2012 Far North Queensland architecture awards

The Cairns Botanic Gardens Visitor Centre and HP Tree House received the two top awards at the 2012 Australian Institute of Architects’ Far North Queensland Regional Architecture Awards, announced on Friday 25 May.

In addition to the award-winning projects, St Clare’s Catholic School, Tully, Performing Arts Centre by Total Project Group Architects; Cairns City Centre Masterplan by Architectus; and JCU Queensland Tropical Health Alliance Research Laboratory by SKM-S2F received Regional Commendations.

The Cairns Botanic Gardens Visitor Centre by Charles Wright Architects received the Eddie Oribin Award for Building of the Year. The project creates a new, iconic gateway into the botanic gardens and Tanks Arts Centre precinct, demonstrating a new architecture for the tropics that assists Cairns in its mission to be seen as a progressive and globally significant city. The local council called for the building to be long, low and blend seamlessly with the surrounding environment.

The jury described the project as “a courageous and radial departure from classic crafted and lightweight Queensland visitor centres. This alternative approach … has clearly generated a potent sense of place and use of light. [The project] exhibits both outstanding working and visitor environments within a clear sustainability ethos.”
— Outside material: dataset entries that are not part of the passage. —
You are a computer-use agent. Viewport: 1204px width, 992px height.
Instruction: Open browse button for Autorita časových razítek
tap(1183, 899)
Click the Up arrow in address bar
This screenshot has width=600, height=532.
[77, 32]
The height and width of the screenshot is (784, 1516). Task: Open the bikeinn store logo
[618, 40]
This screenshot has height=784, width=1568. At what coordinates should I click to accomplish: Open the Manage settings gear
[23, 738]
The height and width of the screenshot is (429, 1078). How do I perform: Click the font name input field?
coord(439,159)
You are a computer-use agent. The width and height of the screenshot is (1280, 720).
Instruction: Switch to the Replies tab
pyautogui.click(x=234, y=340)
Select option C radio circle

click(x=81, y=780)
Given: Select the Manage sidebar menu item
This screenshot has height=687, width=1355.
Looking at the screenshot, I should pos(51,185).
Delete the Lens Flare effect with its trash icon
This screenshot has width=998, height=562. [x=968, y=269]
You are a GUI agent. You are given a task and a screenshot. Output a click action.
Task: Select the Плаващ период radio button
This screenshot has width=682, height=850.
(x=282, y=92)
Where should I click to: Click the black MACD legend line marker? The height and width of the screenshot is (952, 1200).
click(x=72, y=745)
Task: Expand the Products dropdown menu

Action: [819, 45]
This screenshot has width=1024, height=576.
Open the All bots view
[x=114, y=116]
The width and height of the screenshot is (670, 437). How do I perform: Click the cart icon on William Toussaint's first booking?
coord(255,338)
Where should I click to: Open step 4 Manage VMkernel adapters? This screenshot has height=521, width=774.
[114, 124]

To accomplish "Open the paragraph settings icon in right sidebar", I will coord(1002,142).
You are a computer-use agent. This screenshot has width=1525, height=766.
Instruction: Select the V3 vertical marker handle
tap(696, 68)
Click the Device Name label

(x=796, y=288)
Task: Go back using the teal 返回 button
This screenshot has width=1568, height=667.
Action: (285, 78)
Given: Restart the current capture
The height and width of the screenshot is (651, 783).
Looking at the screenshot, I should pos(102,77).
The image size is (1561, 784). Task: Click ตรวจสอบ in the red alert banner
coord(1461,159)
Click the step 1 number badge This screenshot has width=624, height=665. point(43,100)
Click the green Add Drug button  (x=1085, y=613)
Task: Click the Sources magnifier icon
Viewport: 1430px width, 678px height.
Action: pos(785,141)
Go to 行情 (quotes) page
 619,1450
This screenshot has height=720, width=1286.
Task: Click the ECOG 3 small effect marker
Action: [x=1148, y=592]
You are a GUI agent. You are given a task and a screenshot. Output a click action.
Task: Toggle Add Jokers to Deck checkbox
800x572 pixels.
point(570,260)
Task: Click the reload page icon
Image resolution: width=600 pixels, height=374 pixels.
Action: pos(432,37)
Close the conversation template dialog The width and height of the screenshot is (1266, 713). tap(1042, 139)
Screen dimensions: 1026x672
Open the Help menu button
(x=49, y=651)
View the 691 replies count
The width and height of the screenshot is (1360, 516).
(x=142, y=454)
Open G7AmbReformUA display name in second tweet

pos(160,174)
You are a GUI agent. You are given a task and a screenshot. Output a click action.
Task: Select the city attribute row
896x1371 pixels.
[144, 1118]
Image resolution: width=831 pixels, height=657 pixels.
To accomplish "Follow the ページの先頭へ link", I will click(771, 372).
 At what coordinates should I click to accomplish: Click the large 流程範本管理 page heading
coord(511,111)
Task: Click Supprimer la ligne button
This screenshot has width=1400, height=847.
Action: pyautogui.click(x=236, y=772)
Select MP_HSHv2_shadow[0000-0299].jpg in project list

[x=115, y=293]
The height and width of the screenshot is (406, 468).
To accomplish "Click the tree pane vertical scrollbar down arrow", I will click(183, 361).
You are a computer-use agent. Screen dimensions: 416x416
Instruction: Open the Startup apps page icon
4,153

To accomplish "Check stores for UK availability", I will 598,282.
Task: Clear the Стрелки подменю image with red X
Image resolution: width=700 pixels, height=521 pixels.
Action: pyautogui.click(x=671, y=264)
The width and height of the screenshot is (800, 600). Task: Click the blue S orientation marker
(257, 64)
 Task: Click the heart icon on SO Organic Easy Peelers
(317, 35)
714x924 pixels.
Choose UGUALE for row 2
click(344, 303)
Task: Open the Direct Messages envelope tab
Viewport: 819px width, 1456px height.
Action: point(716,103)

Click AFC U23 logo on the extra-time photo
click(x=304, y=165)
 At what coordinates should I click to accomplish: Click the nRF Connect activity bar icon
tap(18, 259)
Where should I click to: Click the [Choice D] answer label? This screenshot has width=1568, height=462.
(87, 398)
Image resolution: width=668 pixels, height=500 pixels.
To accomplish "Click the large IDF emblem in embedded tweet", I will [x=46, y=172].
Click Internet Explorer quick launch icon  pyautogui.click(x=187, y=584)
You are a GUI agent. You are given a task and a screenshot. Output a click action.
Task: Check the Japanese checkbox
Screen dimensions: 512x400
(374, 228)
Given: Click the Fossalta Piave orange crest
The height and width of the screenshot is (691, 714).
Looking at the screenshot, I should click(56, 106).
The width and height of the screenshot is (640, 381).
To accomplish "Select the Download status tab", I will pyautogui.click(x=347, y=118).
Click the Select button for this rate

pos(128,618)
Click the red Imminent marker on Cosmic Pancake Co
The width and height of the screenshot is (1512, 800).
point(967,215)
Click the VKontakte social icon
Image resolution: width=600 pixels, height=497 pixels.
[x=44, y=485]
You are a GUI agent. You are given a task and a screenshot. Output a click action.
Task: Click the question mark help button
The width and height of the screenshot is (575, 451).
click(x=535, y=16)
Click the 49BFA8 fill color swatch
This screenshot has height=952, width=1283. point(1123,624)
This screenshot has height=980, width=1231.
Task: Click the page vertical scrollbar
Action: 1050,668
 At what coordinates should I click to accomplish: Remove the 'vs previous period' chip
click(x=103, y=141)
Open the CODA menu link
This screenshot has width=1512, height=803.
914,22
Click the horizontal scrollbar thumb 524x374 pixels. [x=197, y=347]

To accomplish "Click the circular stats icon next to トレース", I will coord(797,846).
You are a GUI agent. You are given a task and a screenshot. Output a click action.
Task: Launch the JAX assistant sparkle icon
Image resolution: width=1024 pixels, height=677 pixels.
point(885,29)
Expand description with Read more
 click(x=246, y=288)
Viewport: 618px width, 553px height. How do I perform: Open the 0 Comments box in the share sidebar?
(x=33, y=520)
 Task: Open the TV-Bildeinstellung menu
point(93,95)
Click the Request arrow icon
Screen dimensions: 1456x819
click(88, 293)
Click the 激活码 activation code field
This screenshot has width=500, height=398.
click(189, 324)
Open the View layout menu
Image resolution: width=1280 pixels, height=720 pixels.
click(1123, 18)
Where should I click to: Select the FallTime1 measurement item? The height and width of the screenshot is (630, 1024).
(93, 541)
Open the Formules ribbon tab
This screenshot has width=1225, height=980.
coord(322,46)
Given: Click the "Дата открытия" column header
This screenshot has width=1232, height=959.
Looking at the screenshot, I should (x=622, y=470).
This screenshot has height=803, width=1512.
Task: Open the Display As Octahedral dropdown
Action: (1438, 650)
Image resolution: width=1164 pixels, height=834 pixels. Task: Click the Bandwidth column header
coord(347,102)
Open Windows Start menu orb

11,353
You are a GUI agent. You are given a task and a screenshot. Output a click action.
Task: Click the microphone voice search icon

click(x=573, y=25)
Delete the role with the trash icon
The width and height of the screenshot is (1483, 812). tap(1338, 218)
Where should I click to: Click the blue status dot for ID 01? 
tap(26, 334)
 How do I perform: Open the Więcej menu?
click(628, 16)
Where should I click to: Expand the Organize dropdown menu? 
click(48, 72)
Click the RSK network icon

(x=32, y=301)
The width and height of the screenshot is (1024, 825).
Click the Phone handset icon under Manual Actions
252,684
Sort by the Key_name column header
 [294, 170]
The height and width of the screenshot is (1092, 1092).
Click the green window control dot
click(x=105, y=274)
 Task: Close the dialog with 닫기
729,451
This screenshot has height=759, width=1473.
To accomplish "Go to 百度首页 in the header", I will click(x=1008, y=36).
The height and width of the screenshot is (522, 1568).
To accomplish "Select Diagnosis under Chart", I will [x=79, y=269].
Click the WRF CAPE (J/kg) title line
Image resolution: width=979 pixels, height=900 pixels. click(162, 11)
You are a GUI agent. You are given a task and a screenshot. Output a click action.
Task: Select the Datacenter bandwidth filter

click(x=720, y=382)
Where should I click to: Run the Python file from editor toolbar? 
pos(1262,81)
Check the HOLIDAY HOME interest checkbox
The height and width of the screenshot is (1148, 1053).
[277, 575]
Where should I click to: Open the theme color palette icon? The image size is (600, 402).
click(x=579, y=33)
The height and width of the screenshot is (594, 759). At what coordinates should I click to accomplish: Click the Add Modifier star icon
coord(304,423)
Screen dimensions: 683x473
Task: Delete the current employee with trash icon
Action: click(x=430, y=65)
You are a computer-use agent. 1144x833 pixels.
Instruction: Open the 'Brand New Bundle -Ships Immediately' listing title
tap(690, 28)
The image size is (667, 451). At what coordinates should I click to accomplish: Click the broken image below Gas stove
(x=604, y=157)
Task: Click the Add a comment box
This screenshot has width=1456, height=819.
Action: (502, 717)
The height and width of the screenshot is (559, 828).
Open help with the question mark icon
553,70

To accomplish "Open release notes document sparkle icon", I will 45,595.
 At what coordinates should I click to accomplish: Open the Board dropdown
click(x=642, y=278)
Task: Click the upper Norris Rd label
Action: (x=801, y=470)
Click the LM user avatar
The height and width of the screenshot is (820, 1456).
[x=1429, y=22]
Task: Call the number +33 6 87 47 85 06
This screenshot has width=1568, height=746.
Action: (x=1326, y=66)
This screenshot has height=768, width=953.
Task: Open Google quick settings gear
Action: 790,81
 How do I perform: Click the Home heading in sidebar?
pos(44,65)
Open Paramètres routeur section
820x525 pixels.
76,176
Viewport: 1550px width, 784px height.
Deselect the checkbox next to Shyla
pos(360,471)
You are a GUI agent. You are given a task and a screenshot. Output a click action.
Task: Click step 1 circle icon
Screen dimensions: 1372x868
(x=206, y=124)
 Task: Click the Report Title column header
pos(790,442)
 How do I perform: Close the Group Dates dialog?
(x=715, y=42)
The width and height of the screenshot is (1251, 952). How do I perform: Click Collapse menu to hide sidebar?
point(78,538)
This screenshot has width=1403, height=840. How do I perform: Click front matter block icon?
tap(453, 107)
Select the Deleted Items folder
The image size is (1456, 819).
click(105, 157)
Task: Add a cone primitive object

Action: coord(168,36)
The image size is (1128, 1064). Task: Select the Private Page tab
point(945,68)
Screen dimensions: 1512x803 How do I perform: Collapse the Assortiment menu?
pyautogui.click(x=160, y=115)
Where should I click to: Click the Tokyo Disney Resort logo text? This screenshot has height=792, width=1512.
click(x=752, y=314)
The HP Tree House by MMP Architects received the House of the Year award. Set on a secluded, private block on the flanks of Mt Whitfield in Cairns, this low-budget house has a simple, elegant, unpretentious form, is easily accessed, has minimum impact on the site, uses sustainable strategies and is low maintenance. This is achieved through the use of long-term, low maintenance materials, sustainably harvested or plantation grown timber, and locally sourced natural stone retaining walls. Suspended above the forest floor, living in this home is akin to life on a roofed platform within the rainforest canopy. A relaxed and easy ambience contributes to a harmonious relationship between the house and its occupants.

Of the HP Tree House project the jury noted, “a house which cleverly engages its rainforest shroud from every room and interstitial space. Its unassuming exterior belies a sequence of varied scaled interior spaces that embody a relaxed tropical lifestyle in all possible weather conditions.”

The jury consisted of Steve Cahill, architect at Clarke & Prince; Charlotte Doger de Speville, principal at C.D.S. Architects; and Gary Hunt, principal at Hunt Design.